Improved military capacity could have foreign-aid potential, as in Haiti, where, predictably, the aid effort has been a disaster, with the U.N. personnel widely blamed, fairly or not, for aggravating the deadly cholera epidemic. Canada should propose a joint protectorate of Haiti, between this country, Brazil, the United States, France, and if it would contribute, the U.K., and work out a long-term program of public health, education, administration, transport, tourism, light manufacturing, development and reforestation.

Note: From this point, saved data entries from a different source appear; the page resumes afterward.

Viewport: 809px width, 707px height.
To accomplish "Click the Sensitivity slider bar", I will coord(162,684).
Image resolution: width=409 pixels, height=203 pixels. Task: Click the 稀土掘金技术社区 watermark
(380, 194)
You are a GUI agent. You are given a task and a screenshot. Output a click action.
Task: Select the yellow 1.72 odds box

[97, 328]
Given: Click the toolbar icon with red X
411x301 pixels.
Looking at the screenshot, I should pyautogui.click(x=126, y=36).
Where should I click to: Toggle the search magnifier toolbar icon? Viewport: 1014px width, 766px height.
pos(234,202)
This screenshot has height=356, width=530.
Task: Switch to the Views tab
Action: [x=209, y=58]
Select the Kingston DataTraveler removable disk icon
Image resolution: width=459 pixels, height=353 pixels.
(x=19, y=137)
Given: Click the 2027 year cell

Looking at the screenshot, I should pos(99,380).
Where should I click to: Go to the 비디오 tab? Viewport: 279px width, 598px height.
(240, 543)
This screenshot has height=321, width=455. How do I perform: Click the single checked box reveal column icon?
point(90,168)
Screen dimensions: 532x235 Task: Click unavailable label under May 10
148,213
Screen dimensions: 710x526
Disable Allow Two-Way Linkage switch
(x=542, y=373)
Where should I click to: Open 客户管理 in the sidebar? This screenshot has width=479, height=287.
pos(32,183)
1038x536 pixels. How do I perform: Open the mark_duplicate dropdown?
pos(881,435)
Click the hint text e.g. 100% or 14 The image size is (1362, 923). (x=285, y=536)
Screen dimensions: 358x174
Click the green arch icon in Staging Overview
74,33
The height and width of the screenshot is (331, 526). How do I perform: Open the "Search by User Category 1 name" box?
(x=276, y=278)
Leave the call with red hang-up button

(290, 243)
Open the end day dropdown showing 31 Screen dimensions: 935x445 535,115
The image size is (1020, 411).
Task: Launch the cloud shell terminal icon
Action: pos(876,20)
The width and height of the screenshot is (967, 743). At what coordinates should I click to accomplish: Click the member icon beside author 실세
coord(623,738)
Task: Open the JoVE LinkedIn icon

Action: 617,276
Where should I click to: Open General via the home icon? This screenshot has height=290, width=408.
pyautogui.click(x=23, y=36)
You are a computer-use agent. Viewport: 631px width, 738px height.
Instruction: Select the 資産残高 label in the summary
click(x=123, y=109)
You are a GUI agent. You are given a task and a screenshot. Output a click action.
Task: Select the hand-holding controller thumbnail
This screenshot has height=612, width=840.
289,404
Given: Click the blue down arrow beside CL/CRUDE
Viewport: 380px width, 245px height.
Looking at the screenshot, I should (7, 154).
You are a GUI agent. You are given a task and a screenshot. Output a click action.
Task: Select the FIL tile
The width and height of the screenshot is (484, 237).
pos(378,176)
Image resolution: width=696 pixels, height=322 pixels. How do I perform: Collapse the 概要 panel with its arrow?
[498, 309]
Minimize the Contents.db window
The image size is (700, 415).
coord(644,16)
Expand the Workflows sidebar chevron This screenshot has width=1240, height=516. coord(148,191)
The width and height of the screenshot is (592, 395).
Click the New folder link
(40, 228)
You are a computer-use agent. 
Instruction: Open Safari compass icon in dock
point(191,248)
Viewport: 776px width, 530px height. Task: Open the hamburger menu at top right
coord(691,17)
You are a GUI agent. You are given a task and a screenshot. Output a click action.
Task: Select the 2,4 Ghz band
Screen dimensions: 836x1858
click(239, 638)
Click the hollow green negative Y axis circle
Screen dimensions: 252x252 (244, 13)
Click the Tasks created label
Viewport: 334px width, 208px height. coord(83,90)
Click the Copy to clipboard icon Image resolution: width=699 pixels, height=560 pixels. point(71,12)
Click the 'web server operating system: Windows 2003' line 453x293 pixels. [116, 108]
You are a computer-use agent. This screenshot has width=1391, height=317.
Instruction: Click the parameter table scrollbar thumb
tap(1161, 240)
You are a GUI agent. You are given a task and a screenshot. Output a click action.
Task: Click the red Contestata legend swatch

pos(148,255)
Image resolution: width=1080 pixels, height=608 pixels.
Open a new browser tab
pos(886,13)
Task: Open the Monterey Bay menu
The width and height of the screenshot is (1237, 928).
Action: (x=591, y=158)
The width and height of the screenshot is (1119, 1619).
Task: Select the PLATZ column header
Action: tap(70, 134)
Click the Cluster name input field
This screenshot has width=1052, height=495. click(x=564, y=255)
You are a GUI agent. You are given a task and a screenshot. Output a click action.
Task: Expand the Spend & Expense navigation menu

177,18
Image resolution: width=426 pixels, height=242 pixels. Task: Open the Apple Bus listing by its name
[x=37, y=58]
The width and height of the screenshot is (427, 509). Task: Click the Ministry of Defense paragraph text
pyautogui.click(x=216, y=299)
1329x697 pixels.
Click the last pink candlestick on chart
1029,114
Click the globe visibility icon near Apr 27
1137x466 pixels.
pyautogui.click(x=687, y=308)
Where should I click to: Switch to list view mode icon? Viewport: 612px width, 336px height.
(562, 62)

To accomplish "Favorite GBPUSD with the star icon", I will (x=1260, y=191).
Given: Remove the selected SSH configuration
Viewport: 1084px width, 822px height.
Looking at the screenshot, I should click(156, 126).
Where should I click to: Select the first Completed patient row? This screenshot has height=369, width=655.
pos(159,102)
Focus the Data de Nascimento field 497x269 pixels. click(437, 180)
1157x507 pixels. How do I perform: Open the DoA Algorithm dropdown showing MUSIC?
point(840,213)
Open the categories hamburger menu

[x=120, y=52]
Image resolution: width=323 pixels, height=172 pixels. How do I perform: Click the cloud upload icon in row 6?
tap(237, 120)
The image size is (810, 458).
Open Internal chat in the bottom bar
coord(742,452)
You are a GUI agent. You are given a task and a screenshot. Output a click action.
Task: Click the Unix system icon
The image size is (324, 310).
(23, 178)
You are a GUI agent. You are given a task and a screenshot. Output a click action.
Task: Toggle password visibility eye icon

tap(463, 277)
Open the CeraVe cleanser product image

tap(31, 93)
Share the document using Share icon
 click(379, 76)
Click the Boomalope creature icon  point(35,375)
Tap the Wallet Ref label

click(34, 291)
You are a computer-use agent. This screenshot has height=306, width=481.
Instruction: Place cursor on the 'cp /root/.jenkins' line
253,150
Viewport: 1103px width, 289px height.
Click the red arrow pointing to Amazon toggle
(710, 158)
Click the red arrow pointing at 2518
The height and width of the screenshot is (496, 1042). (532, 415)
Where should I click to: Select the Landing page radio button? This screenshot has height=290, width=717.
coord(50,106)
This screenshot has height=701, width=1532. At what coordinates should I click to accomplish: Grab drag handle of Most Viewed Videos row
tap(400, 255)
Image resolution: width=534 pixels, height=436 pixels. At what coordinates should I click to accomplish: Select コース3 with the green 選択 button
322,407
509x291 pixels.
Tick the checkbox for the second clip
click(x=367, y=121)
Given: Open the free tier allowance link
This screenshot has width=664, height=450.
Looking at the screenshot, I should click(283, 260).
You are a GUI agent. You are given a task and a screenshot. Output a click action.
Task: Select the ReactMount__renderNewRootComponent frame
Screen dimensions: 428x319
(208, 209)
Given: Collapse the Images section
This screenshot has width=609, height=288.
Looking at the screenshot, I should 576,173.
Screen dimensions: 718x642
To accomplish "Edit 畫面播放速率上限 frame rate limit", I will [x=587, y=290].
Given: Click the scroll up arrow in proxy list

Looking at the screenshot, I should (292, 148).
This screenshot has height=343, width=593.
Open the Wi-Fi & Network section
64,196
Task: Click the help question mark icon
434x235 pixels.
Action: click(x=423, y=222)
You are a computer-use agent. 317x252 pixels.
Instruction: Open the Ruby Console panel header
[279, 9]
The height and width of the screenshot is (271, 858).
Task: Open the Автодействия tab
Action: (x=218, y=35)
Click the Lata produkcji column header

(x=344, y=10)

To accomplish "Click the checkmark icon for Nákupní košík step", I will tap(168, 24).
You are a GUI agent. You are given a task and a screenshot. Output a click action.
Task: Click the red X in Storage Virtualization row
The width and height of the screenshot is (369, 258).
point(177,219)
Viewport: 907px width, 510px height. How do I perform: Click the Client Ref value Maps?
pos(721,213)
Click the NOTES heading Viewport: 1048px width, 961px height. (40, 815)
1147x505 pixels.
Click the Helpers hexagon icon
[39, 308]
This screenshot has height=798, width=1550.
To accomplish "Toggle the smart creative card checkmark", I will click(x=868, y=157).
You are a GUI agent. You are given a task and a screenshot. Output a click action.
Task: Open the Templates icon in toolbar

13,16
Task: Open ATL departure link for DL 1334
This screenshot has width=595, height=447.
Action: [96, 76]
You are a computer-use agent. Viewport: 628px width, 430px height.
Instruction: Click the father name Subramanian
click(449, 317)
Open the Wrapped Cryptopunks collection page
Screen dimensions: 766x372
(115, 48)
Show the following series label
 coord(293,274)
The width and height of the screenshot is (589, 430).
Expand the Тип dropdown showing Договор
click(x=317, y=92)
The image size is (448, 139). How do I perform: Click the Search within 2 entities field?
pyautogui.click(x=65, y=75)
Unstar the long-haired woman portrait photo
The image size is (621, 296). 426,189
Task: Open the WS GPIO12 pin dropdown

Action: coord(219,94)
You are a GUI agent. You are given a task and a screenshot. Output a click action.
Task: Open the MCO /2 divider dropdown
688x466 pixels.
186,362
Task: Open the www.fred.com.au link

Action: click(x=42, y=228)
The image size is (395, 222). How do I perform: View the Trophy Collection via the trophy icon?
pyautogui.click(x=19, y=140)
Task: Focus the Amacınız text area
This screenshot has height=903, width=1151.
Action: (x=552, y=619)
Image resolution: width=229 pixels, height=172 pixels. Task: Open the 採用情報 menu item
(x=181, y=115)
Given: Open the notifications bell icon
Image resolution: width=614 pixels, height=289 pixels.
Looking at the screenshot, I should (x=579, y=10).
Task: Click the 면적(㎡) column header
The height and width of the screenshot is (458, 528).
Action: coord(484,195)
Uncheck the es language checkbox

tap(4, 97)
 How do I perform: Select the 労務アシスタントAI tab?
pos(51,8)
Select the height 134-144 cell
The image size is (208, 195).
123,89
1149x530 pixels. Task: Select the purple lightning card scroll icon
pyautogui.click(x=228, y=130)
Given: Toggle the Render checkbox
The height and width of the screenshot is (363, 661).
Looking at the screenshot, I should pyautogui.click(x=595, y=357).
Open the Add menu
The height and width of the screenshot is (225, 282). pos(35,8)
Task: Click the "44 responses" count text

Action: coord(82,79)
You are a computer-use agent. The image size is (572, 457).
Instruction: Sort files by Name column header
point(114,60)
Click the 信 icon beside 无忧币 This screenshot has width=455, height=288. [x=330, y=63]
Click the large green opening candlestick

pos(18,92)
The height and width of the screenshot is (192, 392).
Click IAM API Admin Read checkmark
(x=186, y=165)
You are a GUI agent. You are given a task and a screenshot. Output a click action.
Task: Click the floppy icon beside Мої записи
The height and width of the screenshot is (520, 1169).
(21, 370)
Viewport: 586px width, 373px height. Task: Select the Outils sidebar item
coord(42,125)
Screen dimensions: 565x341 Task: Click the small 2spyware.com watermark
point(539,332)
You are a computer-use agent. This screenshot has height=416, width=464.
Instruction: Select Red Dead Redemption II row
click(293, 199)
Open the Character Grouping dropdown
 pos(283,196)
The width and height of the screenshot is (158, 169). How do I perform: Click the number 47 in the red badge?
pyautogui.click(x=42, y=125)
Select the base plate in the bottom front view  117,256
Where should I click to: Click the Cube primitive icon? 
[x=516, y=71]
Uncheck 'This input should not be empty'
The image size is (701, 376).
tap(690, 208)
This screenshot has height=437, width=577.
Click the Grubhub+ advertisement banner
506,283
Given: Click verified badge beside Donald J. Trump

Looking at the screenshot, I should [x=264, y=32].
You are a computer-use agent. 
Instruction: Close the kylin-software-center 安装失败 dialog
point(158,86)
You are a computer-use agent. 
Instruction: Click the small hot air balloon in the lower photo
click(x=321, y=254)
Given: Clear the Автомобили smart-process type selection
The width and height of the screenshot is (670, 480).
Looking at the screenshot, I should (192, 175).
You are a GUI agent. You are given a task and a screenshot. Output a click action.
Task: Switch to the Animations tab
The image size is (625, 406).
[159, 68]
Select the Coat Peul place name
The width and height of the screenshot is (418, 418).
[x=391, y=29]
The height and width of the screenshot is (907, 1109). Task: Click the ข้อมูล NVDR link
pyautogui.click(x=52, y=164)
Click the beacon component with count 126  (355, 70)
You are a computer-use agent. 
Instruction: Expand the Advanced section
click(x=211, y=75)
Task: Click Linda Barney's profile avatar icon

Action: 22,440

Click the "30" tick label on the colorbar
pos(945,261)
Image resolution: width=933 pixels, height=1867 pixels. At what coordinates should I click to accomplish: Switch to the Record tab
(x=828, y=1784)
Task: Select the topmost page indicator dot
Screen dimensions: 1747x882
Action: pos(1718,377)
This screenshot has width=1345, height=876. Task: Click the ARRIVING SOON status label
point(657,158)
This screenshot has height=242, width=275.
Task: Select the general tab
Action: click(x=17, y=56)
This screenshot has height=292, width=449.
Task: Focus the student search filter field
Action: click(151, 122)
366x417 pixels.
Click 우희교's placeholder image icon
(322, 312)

Liberals should not imagine that their malaise is just the end of the tribal bloc-vote in Quebec that gave the Liberals a lead of 50 to 70 MP’s coming westward into Ontario in every election between 1921 and 1984 except 1930 and 1958. Building on the Conservative conscription debacle of 1917, the Liberals romped to huge victories in Quebec in 17 of 19 federal elections in that period, representing themselves in Quebec as the party that would make Confederation work for Quebec, and outside Quebec as the party that would keep Quebec in Confederation. The Liberals formed the government after 14 of the 17 elections in which they swept Quebec (and the three that they lost, 1958, 1962, and 1979, produced parliaments that did not last a year). They will not get that advantage back. The Conservatives have just as strong a claim on Quebec voters now. And that is for the best: While King and Trudeau, especially, performed unique service in preventing the disintegration of the country, their strangle-hold on Quebec was unhealthy.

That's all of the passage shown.